A ce propos, des contrôleurs ont indiqué que les produits qui peuvent mettre la santé des consommateurs danger sans qu’ils le sachent sont légion. Seules solutions : mieux informer le public sur les filières de production douteuses et renforcer les contrôles, la peur du gendarme demeurant la meilleure arme pour freiner les dérives. Cependant, l’industrialisation de l’alimentation permet sans doute d’en éviter de pires. Ils ont ajouté qu’en dépit d’une réglementation sanitaire stricte, les services vétérinaires manquent de moyens pour la faire appliquer.

Pas étonnant dès lors que nos villes et campagnes bruissent d’anecdotes sur les fraudes non détectées. Le doute n’épargne malheureusement personne.Exemple de cette défaillance dans la surveillance : des maquignons peu scrupuleux profitant des lacunes dans le contrôle sanitaire parviennent à faire passer à l’abattoir des bêtes malades ; les permanences des vétérinaires ne sont pas toujours bien assurées.Sur un autre registre, il faut savoir que, des ateliers de découpe jusqu’au détaillant, le risque sanitaire le plus courant est la rupture de la chaîne du froid au cours du transport et du stockage de la viande. La filière bovine, avec ses nombreux intermédiaires, offre plus de possibilités d’incidents que des secteurs plus intégrés (comme celui de la volaille).Il en est de même en ce qui concerne la conservation : zones de stockage non réfrigérées, date limite de conservation dépassée... Les vétérinaires font souvent des découvertes bizarres dans les restaurants et chez les commerçants.En conclusion, pour en revenir à la bonne nourriture, il faut payer le prix de la qualité. Les consommateurs l’oublient parfois : leur pression sur les prix peut finir par dégrader la qualité. Mais les écarts, préviennent-on, ne reflètent pas toujours la différences de qualité et, surtout, ne sont pas forcément une garantie de sécurité.

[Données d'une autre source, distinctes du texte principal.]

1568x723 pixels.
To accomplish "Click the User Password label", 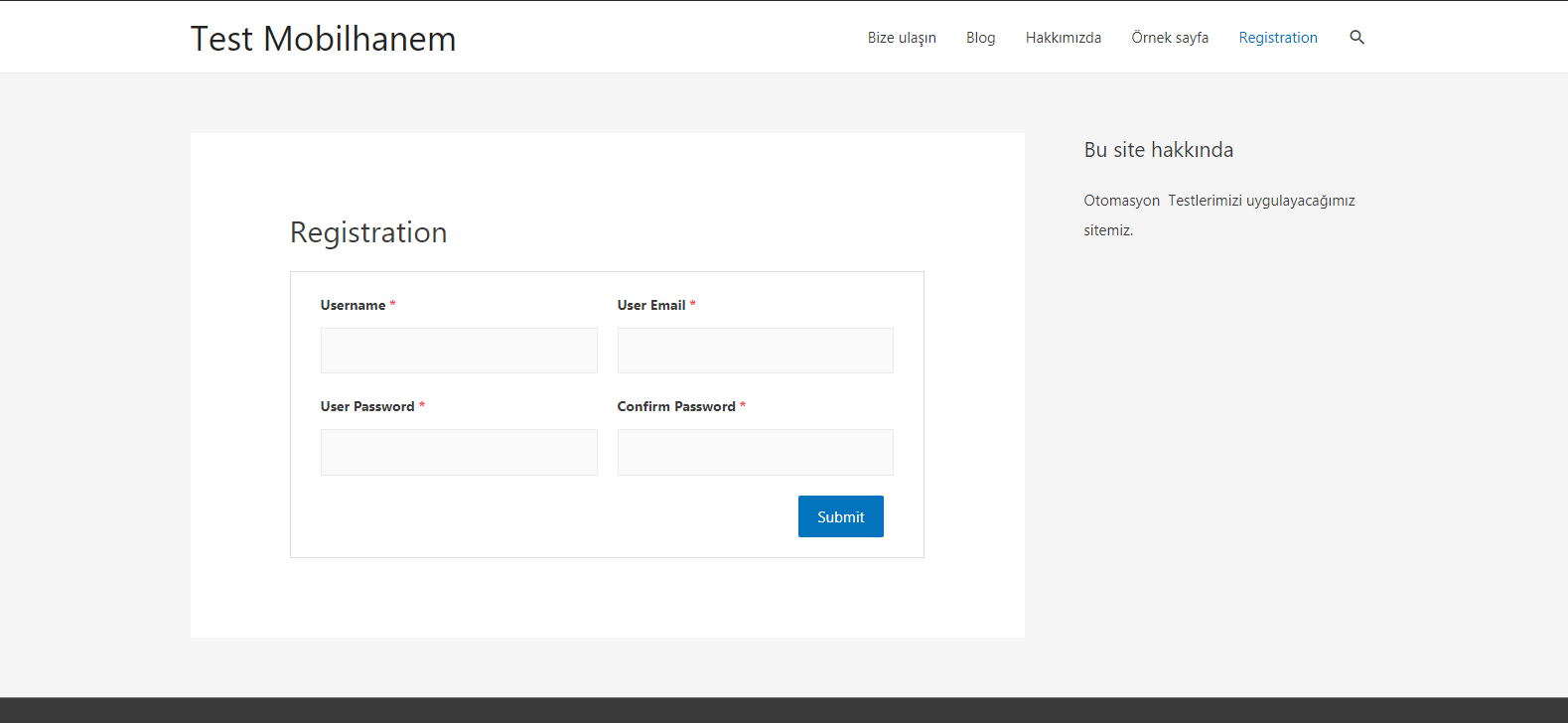I will pos(367,406).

Le prix est resté l’élément de choix et de référence du consommateur. Un produit d’usine est même a priori plus « sûr » car soumis à un contrôle de qualité surtout s’il bénéficie d’un label. Et entre deux produits d’origine industrielle, le plus cher n’est pas toujours le meilleur. Souvent, ces produits jumeaux sortent des mêmes usines et leur seule différence -le prix- s’explique par les dépenses de recherche et de marketing, indispensables à la survie d’une marque de renom.

Dans le respect des règles

Quant à la qualité des produits mis sur le marché national, nous nous sommes rapprochés d’un laboratoire qui a pignon sur rue à Béjaïa pour avoir une idée un peu plus précise de ce qui est proposé au consommateur algérien.Notre interlocuteur dira que nombre de nos industriels proposent des produits dont la fabrication est scrupuleusement et exemplairement respectueuse des règles d’hygiène et de conservation. Il citera pour exemple les laiteries Soummam, Danone (Djurdjura) et Candia, qui procèdent régulièrement, et de manière systématique, à de nouvelles expertises et contrôles et ce malgré les certificats de conformité établis par leur fournisseur. Non seulement, ils confirment par ce geste la qualité de leur produit, mais ils fidélisent une clientèle tout en ayant la conscience tranquille.

Mais ce n’est là qu’un exemple qui, hélas, n’est pas généralisé. Car il y a aussi des industriels et des négociants pour qui produit et consommateur ne sont qu’une source d’argent qu’on ne peut tarir pour des histoires d’hygiène, de qualité ou conservation. Certains importateurs véreux et vénaux se contentent des certificats complaisamment établis à l’étranger par des « laboratoires douteux », ajoutera notre interlocuteur.